Werterhaltende Aufwendungen, Betriebsstoffe und andere Aufwendungen ohne Anlagekostencharakter
Solche Aufwendungen sind bei Nutzungsänderungen steuerlich nicht relevant, führen zu keiner Vorsteuerkorrektur (Eigenverbrauch bzw. Einlageentsteuerung).
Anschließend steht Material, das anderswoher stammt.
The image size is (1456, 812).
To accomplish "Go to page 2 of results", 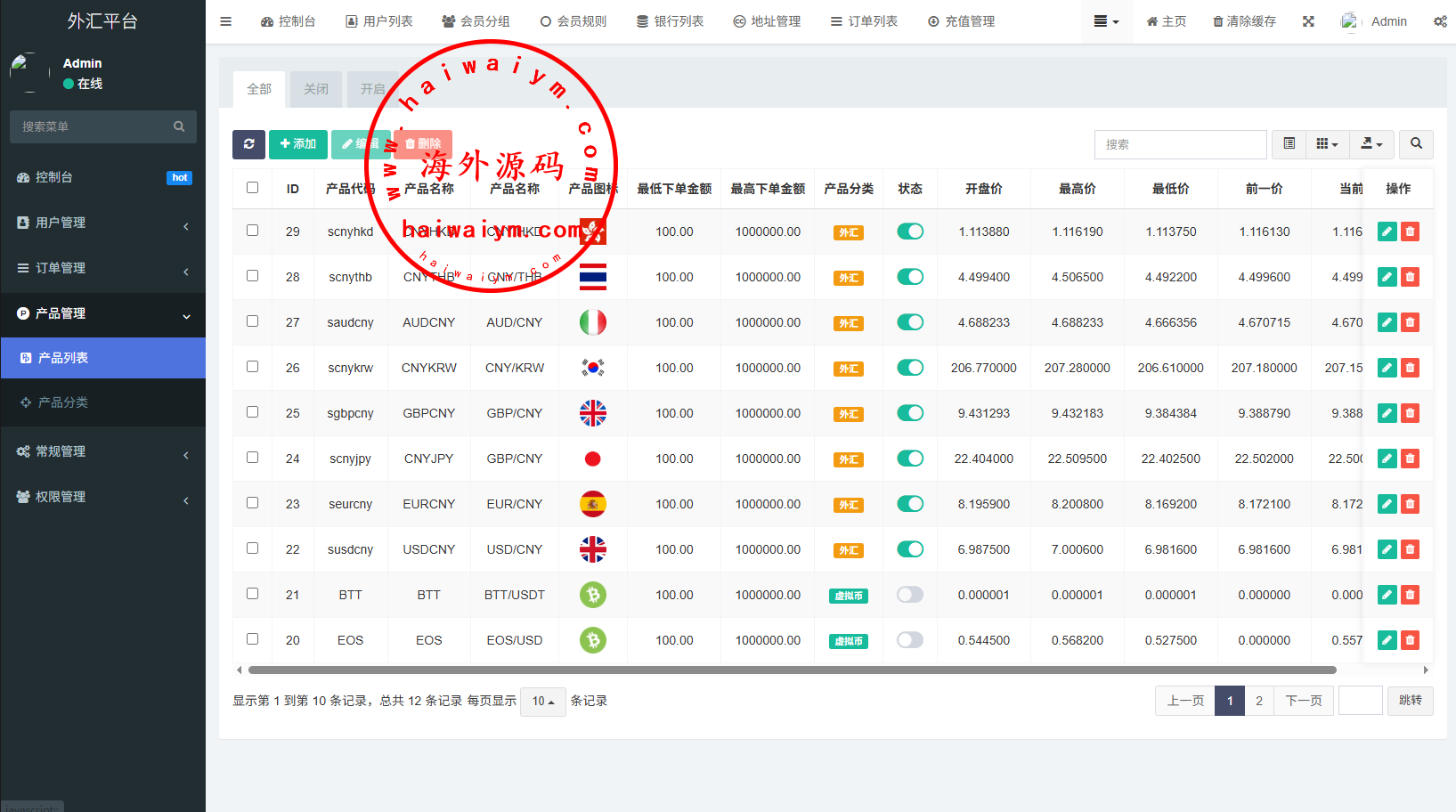I will 1258,701.
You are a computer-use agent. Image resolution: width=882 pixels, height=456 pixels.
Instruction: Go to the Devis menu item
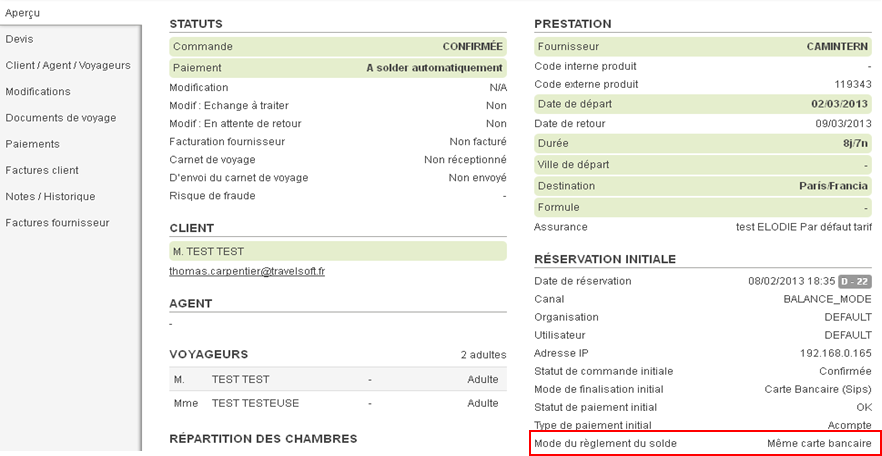(19, 39)
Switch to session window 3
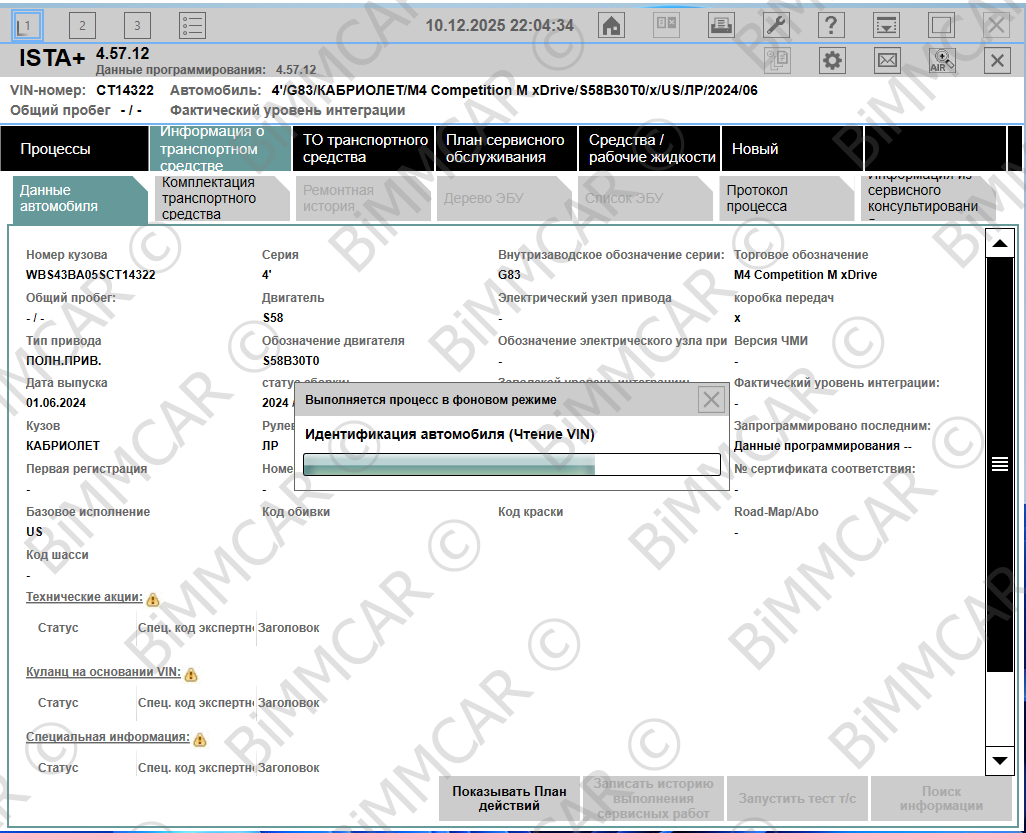The width and height of the screenshot is (1026, 833). click(138, 26)
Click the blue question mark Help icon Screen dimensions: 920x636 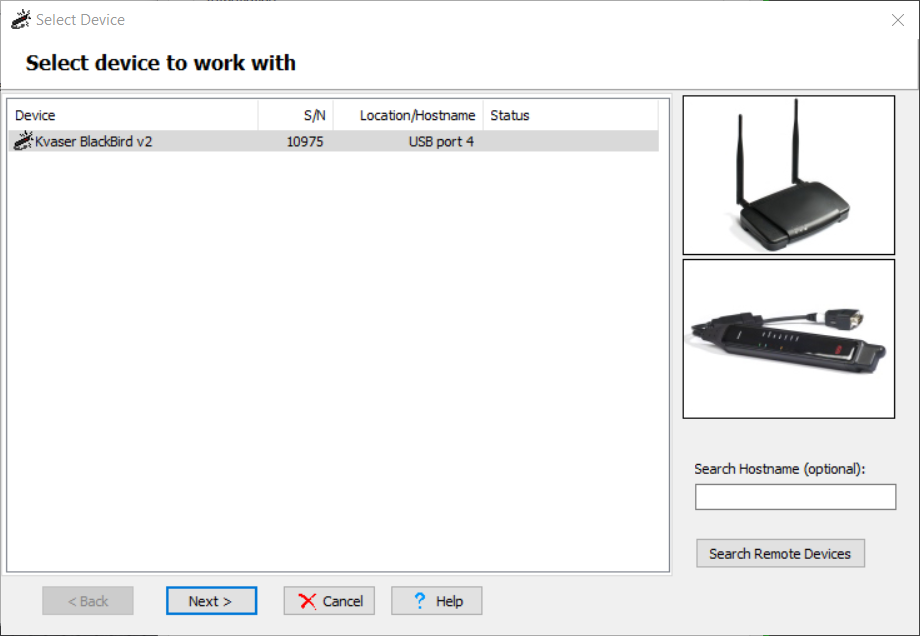420,600
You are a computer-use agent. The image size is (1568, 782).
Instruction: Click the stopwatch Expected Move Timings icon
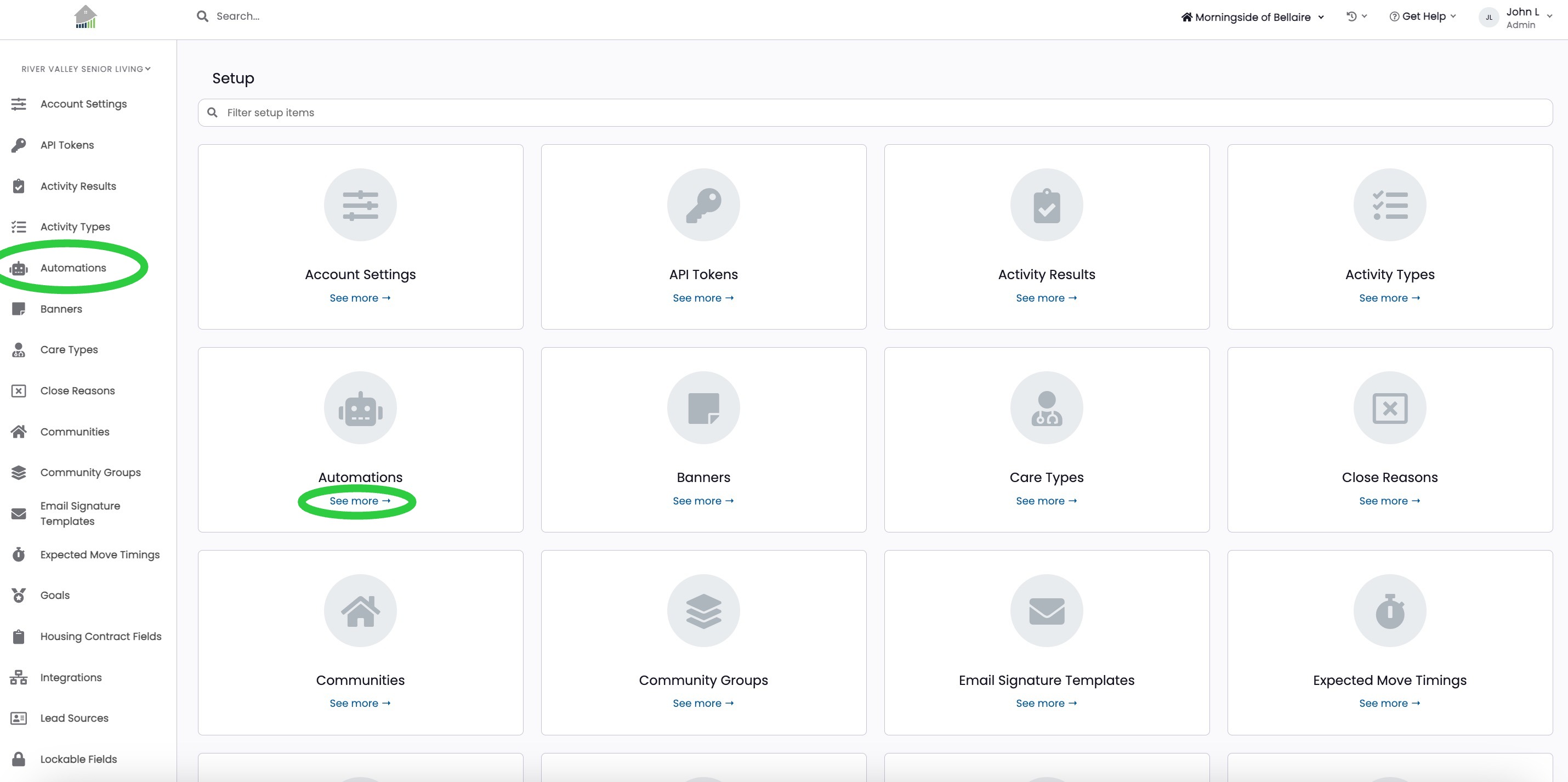[x=1390, y=610]
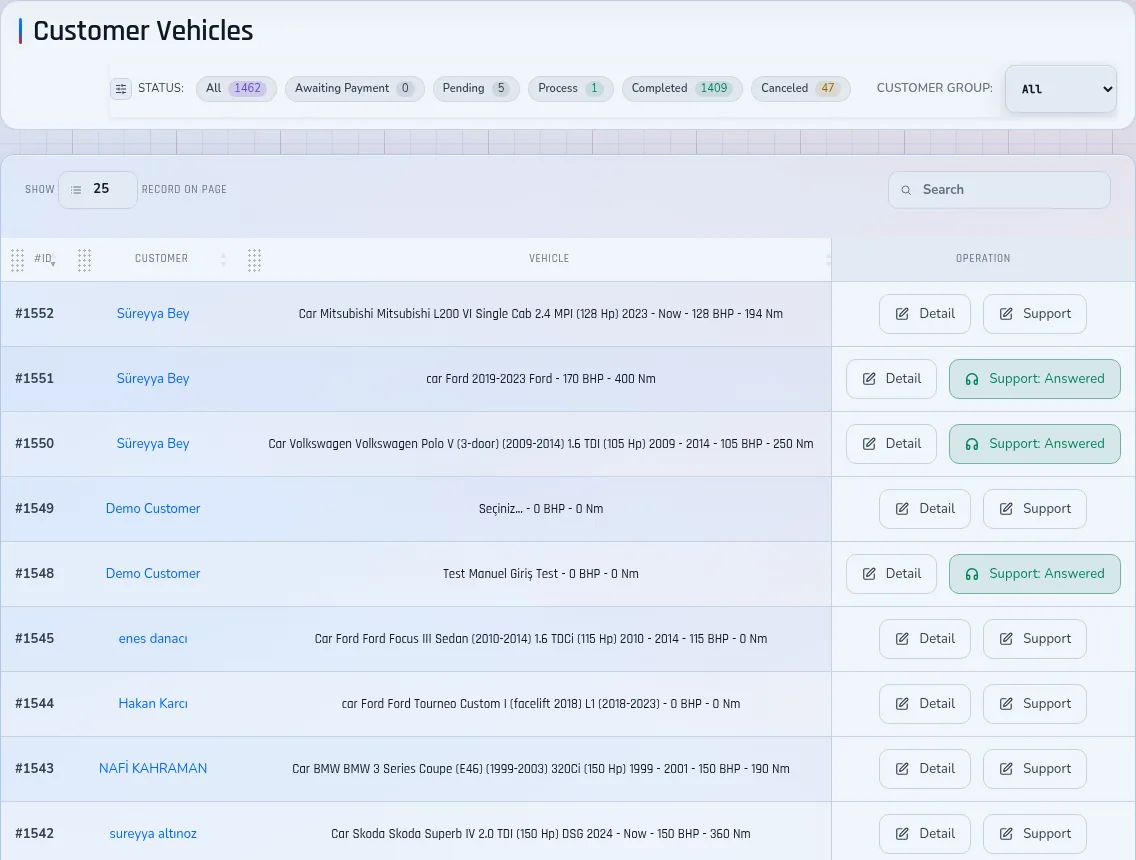Open the NAFİ KAHRAMAN customer link
1136x860 pixels.
tap(153, 769)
  • Werterhaltende Aufwendungen
     
    Als werterhaltend und somit steuerlich nicht relevant gelten Aufwendungen, die nicht zu einer baulichen Verbesserung führen und den Anlagewert auf Dauer nicht erhöhen. Solche Aufwendungen bezwecken nur die Erhaltung des bisherigen baulichen und nutzungsmässigen Zustandes.
     
    Die Ausführungen gemäss vorangegangenem Buchstabe c (Grossrenovationen) bleiben vorbehalten.
     
    Beispiele von werterhaltende Aufwendungen:
     

    • Dachrenovation: Umdecken des Daches;

    • Fassadenrenovation: Malerarbeiten;

    • Ersatz des Ölbrenners;

    • Ersatz der Bodenbeläge;

    • Ersatz sanitärer Installationen (ohne Komfortverbesserung);

    • Ersatz eines bestehenden Kamins;

    • Belagsarbeiten: nur Reparaturen und gleichwertiger Ersatz;

    • Reparaturarbeiten an bestehenden Einrichtungen.
       

  • Betriebsstoffe und andere Aufwendungen ohne Anlagekostencharakter
     
    Beispiele von steuerlich nicht relevante Aufwendungen:

     

    • Betriebsstoffe wie Heizöl, Gas, Wasser, Strom;

    • Hauswarttätigkeit;

    • Verwaltungskosten.

 

Ausnahme
Eine Vorsteuerkorrektur Einlageentsteuerung der Vorräte (Betriebsstoffe) ist vorgesehen, wenn die diesbezüglichen Voraussetzungen erfüllt sind (z. B. Heizölvorrat bei Beginn der Steuerpflicht oder bei Option). Eine Vorsteuerkorrektur Eigenverbrauch erfolgt, wenn sich ein solcher Vorrat bei Wegfall der Steuerpflicht noch in Verfügungsmacht der steuerpflichtigen Person befindet.

 

 

e)

Wert des Bodens
Der Wert des Bodens ist bei Nutzungsänderungen steuerlich nicht relevant, führt also zu keiner Vorsteuerkorrektur (Eigenverbrauch / Einlageentsteuerung). Dem Wert des Bodens werden keine weiteren Aufwendungen zugerechnet, sofern diese gesondert in Rechnung gestellt werden.

 

 

Nähere Informationen zum Wert des Bodens können der MWST-Branchen-Info Baugewerbe entnommen werden.